*** Opening DATASET EXTRACT ***

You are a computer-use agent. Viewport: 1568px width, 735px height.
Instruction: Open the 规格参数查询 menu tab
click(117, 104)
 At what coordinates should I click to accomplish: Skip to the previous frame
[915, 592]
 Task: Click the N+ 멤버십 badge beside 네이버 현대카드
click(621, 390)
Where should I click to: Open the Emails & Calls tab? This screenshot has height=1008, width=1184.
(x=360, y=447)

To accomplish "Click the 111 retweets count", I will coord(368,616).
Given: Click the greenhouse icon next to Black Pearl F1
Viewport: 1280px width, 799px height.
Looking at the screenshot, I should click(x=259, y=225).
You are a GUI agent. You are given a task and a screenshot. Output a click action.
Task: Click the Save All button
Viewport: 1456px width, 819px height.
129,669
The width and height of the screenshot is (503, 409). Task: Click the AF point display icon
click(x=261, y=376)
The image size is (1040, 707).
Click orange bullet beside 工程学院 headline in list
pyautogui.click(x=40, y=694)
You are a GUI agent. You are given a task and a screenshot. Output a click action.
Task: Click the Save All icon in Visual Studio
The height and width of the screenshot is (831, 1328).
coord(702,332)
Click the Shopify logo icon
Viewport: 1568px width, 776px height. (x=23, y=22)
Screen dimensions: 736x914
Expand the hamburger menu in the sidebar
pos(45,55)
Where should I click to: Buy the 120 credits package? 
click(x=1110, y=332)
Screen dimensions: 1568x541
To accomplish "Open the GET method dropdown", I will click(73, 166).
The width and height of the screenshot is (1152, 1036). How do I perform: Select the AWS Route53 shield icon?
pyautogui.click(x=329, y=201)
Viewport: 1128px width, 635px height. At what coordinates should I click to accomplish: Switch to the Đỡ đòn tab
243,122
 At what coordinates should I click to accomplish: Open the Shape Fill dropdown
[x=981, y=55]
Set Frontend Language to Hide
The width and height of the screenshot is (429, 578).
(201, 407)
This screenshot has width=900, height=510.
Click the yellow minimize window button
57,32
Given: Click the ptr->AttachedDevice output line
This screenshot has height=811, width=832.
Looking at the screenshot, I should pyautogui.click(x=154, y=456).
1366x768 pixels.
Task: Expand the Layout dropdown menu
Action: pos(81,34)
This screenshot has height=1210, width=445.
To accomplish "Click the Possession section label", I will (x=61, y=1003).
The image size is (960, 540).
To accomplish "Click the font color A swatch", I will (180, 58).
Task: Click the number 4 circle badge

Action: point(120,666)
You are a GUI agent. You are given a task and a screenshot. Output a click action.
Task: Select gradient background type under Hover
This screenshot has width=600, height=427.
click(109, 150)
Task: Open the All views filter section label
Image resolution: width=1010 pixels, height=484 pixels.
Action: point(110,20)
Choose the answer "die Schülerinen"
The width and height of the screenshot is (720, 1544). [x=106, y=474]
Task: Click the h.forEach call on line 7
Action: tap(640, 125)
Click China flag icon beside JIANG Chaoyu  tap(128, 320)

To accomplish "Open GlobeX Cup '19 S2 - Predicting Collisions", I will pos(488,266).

*** Closing DATASET EXTRACT ***

**WHAT YOU SHOULD DO:** When you answer, repeat all of the material exactly as given.

**TASK SOLUTION:**
You are a computer-use agent. Viewport: 1568px width, 735px height.
Instruction: Open the 规格参数查询 menu tab
click(117, 104)
 At what coordinates should I click to accomplish: Skip to the previous frame
[915, 592]
 Task: Click the N+ 멤버십 badge beside 네이버 현대카드
click(621, 390)
Where should I click to: Open the Emails & Calls tab? This screenshot has height=1008, width=1184.
(x=360, y=447)

To accomplish "Click the 111 retweets count", I will coord(368,616).
Given: Click the greenhouse icon next to Black Pearl F1
Viewport: 1280px width, 799px height.
Looking at the screenshot, I should click(x=259, y=225).
You are a GUI agent. You are given a task and a screenshot. Output a click action.
Task: Click the Save All button
Viewport: 1456px width, 819px height.
129,669
The width and height of the screenshot is (503, 409). Task: Click the AF point display icon
click(x=261, y=376)
The image size is (1040, 707).
Click orange bullet beside 工程学院 headline in list
pyautogui.click(x=40, y=694)
You are a GUI agent. You are given a task and a screenshot. Output a click action.
Task: Click the Save All icon in Visual Studio
The height and width of the screenshot is (831, 1328).
coord(702,332)
Click the Shopify logo icon
Viewport: 1568px width, 776px height. (x=23, y=22)
Screen dimensions: 736x914
Expand the hamburger menu in the sidebar
pos(45,55)
Where should I click to: Buy the 120 credits package? 
click(x=1110, y=332)
Screen dimensions: 1568x541
To accomplish "Open the GET method dropdown", I will click(73, 166).
The width and height of the screenshot is (1152, 1036). How do I perform: Select the AWS Route53 shield icon?
pyautogui.click(x=329, y=201)
Viewport: 1128px width, 635px height. At what coordinates should I click to accomplish: Switch to the Đỡ đòn tab
243,122
 At what coordinates should I click to accomplish: Open the Shape Fill dropdown
[x=981, y=55]
Set Frontend Language to Hide
The width and height of the screenshot is (429, 578).
(201, 407)
This screenshot has width=900, height=510.
Click the yellow minimize window button
57,32
Given: Click the ptr->AttachedDevice output line
This screenshot has height=811, width=832.
Looking at the screenshot, I should pyautogui.click(x=154, y=456).
1366x768 pixels.
Task: Expand the Layout dropdown menu
Action: pos(81,34)
This screenshot has height=1210, width=445.
To accomplish "Click the Possession section label", I will (x=61, y=1003).
The image size is (960, 540).
To accomplish "Click the font color A swatch", I will (180, 58).
Task: Click the number 4 circle badge

Action: point(120,666)
You are a GUI agent. You are given a task and a screenshot. Output a click action.
Task: Select gradient background type under Hover
This screenshot has width=600, height=427.
click(109, 150)
Task: Open the All views filter section label
Image resolution: width=1010 pixels, height=484 pixels.
Action: point(110,20)
Choose the answer "die Schülerinen"
The width and height of the screenshot is (720, 1544). [x=106, y=474]
Task: Click the h.forEach call on line 7
Action: tap(640, 125)
Click China flag icon beside JIANG Chaoyu  tap(128, 320)

To accomplish "Open GlobeX Cup '19 S2 - Predicting Collisions", I will pos(488,266).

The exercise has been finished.